- **EXERCISE DESCRIPTION**
Every line of the entries below that includes "Fracture" belongs in the answer, copied as written.

- **EXERCISE DATA**
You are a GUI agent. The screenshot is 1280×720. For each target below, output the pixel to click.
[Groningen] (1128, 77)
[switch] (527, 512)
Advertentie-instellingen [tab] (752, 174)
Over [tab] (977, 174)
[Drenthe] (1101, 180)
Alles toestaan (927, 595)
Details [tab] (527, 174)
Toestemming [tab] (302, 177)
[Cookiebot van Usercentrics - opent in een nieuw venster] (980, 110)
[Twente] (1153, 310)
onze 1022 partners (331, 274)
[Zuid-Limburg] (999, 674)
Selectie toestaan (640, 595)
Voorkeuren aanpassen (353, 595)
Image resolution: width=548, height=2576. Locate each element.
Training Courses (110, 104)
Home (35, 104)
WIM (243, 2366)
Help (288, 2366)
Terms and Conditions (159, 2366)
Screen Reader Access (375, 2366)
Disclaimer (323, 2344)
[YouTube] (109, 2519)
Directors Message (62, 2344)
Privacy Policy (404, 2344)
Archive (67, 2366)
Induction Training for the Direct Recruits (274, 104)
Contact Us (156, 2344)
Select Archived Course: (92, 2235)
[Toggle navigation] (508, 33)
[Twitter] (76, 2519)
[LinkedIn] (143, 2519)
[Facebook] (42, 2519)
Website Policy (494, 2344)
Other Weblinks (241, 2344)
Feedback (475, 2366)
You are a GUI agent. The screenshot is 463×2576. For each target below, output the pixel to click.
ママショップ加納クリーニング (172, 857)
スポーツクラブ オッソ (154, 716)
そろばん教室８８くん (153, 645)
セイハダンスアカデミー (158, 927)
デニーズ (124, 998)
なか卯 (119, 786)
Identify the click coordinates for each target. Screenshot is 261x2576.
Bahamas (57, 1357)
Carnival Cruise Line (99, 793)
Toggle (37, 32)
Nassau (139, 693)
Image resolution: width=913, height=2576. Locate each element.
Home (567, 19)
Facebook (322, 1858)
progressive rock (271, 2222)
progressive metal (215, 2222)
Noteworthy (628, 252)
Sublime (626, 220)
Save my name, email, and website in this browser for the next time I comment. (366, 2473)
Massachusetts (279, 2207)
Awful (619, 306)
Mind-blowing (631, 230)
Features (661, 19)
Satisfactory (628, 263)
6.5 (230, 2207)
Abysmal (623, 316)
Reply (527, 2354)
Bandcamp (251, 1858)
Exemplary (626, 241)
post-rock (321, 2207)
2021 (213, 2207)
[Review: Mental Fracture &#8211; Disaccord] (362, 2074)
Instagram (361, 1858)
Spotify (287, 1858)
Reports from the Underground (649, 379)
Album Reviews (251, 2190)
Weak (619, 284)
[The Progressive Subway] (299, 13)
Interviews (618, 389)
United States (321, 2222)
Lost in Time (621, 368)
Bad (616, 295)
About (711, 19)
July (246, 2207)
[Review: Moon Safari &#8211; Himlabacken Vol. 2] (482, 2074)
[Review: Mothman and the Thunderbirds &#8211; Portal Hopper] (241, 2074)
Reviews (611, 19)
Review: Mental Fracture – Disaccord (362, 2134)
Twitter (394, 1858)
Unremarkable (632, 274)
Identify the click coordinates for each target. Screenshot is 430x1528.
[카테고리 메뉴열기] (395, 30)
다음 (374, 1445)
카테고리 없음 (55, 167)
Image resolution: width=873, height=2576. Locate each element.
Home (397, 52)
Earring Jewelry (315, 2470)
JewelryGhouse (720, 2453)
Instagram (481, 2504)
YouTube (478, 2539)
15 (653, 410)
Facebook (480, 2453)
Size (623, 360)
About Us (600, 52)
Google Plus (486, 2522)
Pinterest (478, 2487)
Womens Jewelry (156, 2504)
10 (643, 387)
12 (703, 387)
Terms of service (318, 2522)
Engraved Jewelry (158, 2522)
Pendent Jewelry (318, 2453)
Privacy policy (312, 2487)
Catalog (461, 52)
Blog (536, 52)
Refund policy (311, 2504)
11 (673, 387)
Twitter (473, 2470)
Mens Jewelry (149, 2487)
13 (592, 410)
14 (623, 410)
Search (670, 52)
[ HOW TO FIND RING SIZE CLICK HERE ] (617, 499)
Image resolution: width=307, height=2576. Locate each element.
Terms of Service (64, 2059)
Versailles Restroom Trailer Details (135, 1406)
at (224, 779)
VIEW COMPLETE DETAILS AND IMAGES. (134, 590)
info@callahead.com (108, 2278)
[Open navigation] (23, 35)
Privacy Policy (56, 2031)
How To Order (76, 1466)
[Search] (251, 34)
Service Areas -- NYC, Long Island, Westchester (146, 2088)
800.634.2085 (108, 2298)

- **OUTPUT BELOW**
[Review: Mental Fracture &#8211; Disaccord] (362, 2074)
Review: Mental Fracture – Disaccord (362, 2134)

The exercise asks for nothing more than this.